## The task
Each line of the data below that contains "will" must be copied.

*** Available data Section Begins ***

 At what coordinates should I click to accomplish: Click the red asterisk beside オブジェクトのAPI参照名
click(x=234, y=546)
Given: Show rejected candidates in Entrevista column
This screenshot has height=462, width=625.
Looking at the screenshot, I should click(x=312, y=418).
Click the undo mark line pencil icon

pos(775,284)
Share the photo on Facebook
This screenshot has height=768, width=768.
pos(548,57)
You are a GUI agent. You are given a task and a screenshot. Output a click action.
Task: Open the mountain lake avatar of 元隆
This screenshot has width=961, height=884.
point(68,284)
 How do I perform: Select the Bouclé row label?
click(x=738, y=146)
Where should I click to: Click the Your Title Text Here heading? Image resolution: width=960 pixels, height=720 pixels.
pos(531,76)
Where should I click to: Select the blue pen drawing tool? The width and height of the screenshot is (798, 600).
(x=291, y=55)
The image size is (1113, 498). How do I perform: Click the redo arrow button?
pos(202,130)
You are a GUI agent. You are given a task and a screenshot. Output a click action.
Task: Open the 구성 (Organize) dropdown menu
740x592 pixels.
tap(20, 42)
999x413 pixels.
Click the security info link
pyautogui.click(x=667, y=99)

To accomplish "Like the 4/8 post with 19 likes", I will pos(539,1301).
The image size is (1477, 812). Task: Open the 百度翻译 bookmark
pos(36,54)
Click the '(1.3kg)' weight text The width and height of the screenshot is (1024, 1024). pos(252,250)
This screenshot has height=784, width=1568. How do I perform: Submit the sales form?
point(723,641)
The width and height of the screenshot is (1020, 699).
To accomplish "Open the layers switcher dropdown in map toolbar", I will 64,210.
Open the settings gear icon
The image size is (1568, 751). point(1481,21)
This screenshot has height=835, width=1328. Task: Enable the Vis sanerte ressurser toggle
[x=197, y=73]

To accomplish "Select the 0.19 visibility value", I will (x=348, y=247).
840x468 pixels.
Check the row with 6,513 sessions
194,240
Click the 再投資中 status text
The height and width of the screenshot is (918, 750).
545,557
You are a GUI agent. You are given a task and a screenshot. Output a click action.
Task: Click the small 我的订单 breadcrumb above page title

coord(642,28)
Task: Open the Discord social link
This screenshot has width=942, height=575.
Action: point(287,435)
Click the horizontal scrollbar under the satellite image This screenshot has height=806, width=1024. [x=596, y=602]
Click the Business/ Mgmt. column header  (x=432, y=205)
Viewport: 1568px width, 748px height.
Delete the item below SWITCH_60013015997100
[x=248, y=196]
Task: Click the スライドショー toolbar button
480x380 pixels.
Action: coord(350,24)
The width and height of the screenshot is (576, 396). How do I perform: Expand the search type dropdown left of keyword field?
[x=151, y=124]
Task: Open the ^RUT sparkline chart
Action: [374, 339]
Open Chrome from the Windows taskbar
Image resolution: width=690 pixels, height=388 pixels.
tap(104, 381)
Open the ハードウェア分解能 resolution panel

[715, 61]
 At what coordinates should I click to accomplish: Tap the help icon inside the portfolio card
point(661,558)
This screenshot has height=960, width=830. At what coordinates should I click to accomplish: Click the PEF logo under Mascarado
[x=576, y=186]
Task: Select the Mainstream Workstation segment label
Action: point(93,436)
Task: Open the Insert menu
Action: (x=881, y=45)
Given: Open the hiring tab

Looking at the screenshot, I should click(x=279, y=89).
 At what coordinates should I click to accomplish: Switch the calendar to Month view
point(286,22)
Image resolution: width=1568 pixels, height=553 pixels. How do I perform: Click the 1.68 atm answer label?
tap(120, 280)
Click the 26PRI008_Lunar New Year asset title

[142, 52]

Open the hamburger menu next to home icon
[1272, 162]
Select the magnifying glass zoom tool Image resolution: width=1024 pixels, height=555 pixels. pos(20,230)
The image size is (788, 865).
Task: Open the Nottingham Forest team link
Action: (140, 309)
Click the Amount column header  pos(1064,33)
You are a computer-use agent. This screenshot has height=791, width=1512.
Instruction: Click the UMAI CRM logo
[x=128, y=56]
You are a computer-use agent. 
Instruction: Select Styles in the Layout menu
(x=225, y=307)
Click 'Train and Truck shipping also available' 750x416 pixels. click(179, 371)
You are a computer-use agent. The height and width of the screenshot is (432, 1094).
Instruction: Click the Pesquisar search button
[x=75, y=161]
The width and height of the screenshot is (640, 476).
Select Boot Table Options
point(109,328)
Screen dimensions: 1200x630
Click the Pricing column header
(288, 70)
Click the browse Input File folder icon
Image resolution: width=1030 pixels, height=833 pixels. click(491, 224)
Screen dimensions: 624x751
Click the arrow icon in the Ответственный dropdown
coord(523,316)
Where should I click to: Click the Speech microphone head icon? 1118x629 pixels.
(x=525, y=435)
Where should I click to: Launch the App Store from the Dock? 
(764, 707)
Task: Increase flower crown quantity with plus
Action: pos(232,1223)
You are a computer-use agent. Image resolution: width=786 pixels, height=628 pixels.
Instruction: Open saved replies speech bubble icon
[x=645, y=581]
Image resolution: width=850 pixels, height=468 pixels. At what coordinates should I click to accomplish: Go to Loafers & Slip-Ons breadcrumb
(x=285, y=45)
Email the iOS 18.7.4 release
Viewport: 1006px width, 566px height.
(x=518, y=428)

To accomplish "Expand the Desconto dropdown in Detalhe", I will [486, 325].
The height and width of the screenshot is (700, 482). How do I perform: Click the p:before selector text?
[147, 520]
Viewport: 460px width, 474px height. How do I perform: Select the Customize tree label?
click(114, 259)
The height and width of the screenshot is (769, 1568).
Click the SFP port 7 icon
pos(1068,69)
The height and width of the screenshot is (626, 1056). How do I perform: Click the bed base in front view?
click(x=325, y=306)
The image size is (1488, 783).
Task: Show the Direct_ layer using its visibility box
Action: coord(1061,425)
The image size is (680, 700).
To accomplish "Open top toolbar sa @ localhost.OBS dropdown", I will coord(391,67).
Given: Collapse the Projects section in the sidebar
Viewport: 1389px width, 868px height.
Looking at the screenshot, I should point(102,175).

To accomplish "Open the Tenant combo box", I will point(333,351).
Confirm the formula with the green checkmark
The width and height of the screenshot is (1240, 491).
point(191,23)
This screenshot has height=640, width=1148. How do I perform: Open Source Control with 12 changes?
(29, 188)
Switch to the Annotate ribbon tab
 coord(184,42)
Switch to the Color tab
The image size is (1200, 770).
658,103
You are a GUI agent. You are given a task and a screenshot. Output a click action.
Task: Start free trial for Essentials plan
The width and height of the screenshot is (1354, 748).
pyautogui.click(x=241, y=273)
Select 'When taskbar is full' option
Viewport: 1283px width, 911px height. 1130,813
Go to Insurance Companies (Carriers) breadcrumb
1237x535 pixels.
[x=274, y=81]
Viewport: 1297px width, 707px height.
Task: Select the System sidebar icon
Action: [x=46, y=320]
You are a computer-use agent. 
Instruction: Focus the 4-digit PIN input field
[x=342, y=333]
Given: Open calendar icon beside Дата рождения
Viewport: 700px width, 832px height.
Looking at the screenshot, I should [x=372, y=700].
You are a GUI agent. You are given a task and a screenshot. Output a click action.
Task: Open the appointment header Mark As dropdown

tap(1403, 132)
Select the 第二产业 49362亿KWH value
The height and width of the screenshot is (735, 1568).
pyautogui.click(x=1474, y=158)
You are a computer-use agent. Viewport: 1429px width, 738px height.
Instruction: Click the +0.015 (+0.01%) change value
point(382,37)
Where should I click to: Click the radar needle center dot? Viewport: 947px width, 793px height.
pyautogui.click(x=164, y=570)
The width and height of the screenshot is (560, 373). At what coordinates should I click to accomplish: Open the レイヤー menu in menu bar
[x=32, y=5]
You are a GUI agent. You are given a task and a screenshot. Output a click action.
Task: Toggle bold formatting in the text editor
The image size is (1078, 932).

*** Available data Section Ends ***

## Response to this exercise
To accomplish "Like the 4/8 post with 19 likes", I will pos(539,1301).
To accomplish "Open the layers switcher dropdown in map toolbar", I will 64,210.
To accomplish "Select the 0.19 visibility value", I will (x=348, y=247).
To accomplish "Expand the Desconto dropdown in Detalhe", I will [486, 325].
To accomplish "Open top toolbar sa @ localhost.OBS dropdown", I will coord(391,67).
To accomplish "Open the Tenant combo box", I will point(333,351).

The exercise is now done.